#### [Task instructions]
1. In the album review below, copy out word for word the stretch from "Produced by Jonathan" through "different style here.".
2. Answer these questions using the album review below.
(a) Who produced the new album?
(b) Which 2005 album does the review call its closest analogue in Oberst's discography?
(c) How old is Oberst, according to the review?

#### [Document passage]
::::::
The last time I saw Conor Oberst play was in a packed-out venue in Paris’s Bastille neighbourhood early last year, just before he joined up with his recently reunited Desaparecidos outfit to tour the UK and Ireland. I missed those shows, but Paris went a long way towards making up for it. In a relaxed, playful mood, Oberst delivered a career-spanning set, also encompassing a couple of songs that would go on to feature on Upside Down Mountain. It’s to those songs’ credit that they slotted seamlessly into proceedings, and even more so that they have been rattling around my head since that evening.
Produced by Jonathan Wilson and featuring backing vocals from First Aid Kit, the new album is bathed in a Laurel Canyon glow, but it’s by no means a throwback. It comes on with a rootsy, sure-footed poise far removed from the dense electronics of Bright Eyes’ 2011 release The People’s Key , though the bigger difference here is the nature of the lyrics found within. While that album explored spirituality and the human condition via a kind of science fiction-drenched mysticism, Upside Down Mountain is built on simple, clear language and songs Oberst considers more intimate and personal. The essential themes remain the same, but they’re considered in a markedly different style here.
By its very nature, the record hearkens back to earlier works by the singer, and perhaps its closest analogue in his discography is 2005’s I’m Wide Awake, It’s Morning, for its pellucid songs, its intense focus on human connection. But where that album largely tried to make some sense out of turmoil, …Mountain, for the most part, is about leaving that turmoil behind. At the age of 34, with over 20 years of making music behind him, Oberst is a married man who, as he explained to Rolling Stone earlier in the year, doesn’t feel the ‘need to chase every ambition’ he harbours.
::::::
(Element and text position data)
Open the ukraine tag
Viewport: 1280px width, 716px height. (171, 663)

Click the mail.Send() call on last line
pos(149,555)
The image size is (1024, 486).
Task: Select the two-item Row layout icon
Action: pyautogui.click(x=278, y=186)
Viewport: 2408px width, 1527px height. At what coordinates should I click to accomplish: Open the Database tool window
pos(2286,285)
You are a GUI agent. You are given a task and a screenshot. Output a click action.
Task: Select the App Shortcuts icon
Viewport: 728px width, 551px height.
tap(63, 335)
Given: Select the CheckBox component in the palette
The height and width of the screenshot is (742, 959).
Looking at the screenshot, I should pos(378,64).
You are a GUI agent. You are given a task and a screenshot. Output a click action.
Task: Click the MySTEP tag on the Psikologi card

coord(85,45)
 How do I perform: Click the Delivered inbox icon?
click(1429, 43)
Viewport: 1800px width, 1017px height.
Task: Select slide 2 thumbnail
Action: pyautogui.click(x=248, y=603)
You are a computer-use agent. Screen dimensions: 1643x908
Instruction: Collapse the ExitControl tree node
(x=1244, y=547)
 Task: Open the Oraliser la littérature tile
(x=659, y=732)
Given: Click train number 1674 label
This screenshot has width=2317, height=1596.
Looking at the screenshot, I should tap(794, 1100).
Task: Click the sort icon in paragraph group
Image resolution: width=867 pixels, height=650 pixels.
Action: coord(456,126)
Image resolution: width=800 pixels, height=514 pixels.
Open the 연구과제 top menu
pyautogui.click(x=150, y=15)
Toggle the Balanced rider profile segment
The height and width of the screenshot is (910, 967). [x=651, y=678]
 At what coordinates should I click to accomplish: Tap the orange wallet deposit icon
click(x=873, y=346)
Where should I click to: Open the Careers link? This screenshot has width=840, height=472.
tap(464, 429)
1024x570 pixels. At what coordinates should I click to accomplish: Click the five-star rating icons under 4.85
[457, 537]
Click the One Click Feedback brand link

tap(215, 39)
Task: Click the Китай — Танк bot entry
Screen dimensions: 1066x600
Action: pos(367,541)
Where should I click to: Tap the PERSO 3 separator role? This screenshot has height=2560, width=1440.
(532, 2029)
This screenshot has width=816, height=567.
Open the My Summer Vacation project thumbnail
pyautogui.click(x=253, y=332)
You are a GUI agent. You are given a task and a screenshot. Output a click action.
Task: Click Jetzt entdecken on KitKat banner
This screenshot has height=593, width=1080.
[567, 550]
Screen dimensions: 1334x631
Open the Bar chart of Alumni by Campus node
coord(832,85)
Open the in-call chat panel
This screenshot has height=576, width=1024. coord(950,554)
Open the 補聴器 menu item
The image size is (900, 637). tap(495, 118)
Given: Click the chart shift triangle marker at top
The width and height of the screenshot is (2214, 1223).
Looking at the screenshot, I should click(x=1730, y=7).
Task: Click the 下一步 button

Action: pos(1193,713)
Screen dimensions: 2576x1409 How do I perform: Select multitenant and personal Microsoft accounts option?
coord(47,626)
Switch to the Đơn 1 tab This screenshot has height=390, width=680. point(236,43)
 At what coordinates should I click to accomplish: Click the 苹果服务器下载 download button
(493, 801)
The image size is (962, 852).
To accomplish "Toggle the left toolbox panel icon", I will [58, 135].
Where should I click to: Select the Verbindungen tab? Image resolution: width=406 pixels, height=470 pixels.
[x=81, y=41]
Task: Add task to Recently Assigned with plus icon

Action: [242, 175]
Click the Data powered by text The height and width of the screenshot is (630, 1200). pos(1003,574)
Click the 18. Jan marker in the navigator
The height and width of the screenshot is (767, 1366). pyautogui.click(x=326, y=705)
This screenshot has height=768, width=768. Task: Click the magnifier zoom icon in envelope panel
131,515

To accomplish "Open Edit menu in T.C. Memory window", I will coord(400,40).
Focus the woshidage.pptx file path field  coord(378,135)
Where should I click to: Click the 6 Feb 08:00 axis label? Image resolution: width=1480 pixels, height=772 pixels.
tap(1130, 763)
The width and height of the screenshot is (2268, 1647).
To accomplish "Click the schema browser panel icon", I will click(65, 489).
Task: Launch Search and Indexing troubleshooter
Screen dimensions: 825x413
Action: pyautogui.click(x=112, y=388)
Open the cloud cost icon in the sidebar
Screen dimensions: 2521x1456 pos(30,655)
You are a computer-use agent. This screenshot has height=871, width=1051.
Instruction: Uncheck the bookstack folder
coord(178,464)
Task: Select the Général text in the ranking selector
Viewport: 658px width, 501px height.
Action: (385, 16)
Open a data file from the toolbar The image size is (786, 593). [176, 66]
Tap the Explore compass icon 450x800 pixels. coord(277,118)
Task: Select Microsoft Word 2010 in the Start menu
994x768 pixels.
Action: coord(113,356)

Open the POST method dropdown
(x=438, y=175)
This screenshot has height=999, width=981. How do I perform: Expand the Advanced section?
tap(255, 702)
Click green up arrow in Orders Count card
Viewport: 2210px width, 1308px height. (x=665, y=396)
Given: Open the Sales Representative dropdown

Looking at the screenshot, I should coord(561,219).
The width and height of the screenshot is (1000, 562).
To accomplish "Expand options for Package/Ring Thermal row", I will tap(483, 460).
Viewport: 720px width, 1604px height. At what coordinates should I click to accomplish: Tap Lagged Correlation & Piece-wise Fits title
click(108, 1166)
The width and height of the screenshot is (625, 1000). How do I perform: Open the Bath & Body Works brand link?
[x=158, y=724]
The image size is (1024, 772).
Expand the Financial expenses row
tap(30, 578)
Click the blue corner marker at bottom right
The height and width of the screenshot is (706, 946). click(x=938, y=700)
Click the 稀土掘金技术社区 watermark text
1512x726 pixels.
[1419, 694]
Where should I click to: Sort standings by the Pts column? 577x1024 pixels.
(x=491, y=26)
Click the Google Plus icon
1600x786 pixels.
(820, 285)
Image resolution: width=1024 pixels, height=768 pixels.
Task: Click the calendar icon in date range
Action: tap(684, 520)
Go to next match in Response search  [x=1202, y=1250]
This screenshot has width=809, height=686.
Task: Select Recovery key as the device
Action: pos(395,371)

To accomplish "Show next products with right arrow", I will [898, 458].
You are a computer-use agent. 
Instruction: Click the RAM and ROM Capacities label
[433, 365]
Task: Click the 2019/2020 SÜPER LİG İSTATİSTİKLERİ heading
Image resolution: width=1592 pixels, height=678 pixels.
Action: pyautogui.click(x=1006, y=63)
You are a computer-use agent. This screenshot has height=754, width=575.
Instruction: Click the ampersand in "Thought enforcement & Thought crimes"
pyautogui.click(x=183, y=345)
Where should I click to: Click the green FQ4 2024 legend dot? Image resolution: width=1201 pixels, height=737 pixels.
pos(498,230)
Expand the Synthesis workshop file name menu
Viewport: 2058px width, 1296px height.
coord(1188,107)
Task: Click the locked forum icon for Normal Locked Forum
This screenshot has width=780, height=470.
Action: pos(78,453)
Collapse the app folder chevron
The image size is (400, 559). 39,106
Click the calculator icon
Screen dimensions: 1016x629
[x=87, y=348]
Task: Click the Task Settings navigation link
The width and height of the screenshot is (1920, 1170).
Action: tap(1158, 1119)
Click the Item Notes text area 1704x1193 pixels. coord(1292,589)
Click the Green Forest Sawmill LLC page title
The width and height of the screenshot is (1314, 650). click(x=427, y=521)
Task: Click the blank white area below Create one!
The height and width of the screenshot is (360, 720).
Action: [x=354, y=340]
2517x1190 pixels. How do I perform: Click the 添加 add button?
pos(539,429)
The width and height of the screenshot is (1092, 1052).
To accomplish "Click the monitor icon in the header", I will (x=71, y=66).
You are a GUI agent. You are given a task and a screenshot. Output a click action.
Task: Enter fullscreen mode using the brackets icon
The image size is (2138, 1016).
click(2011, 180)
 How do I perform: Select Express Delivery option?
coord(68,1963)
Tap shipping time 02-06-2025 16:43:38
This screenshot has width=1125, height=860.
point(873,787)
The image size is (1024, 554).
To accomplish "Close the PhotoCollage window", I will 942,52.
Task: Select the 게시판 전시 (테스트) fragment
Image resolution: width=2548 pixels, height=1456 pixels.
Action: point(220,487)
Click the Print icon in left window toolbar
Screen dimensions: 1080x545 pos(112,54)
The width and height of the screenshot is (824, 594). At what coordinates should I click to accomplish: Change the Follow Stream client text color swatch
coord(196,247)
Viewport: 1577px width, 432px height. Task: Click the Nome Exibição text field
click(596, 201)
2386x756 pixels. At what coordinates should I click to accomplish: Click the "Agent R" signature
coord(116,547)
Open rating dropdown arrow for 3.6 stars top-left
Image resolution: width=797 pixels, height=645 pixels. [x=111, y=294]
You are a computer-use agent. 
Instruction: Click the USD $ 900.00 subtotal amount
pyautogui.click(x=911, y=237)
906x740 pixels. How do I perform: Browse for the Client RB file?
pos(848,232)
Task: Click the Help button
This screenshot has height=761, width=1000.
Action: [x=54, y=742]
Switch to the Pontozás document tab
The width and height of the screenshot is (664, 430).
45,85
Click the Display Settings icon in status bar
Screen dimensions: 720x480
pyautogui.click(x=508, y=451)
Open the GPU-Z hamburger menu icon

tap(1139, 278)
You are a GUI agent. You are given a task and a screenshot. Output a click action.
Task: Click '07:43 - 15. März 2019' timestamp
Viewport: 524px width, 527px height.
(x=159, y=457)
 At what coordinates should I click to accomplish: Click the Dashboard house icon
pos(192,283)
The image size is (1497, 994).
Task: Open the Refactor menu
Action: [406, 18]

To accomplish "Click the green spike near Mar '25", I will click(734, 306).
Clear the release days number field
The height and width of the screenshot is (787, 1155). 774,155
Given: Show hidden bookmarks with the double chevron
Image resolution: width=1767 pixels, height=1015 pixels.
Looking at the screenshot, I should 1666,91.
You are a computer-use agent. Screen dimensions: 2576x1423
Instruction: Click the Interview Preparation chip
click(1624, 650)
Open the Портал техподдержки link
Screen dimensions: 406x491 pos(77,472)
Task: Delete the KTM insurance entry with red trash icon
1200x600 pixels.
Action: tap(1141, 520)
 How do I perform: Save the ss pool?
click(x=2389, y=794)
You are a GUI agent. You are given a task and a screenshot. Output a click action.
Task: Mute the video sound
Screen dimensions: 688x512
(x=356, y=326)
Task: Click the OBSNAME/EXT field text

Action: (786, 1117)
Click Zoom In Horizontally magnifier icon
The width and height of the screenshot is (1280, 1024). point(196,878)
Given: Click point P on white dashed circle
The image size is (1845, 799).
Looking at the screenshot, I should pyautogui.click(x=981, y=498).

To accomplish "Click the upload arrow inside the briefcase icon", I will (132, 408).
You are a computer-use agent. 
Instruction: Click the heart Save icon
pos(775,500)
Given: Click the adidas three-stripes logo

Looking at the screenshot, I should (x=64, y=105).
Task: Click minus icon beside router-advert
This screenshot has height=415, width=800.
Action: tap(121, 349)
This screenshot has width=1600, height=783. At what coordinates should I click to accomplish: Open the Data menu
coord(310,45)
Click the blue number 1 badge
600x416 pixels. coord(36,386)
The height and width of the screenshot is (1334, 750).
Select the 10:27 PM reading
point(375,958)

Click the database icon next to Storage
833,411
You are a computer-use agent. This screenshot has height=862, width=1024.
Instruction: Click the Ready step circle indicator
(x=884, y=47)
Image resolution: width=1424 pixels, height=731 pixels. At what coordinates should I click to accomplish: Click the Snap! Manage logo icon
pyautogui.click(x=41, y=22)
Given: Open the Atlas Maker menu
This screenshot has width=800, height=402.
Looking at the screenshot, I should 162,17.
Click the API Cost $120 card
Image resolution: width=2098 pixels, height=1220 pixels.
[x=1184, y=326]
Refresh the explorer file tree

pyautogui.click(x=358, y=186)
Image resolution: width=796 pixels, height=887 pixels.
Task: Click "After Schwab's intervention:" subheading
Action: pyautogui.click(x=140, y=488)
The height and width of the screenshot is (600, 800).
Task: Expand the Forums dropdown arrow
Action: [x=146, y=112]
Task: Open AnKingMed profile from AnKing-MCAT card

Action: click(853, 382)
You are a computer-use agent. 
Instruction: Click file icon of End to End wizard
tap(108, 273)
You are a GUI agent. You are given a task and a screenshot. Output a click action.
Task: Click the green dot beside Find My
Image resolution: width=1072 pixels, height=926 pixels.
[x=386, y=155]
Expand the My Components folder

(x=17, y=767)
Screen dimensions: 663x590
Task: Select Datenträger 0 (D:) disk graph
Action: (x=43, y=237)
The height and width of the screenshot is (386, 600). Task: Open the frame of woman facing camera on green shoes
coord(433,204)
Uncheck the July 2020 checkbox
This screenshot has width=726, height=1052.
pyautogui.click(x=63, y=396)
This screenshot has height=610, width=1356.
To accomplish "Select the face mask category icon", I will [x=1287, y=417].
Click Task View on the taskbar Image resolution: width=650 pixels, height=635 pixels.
::::::
#### [Replies]
1.
Produced by Jonathan Wilson and featuring backing vocals from First Aid Kit, the new album is bathed in a Laurel Canyon glow, but it’s by no means a throwback. It comes on with a rootsy, sure-footed poise far removed from the dense electronics of Bright Eyes’ 2011 release The People’s Key , though the bigger difference here is the nature of the lyrics found within. While that album explored spirituality and the human condition via a kind of science fiction-drenched mysticism, Upside Down Mountain is built on simple, clear language and songs Oberst considers more intimate and personal. The essential themes remain the same, but they’re considered in a markedly different style here.

2.
(a) Jonathan Wilson
(b) I'm Wide Awake, It's Morning
(c) 34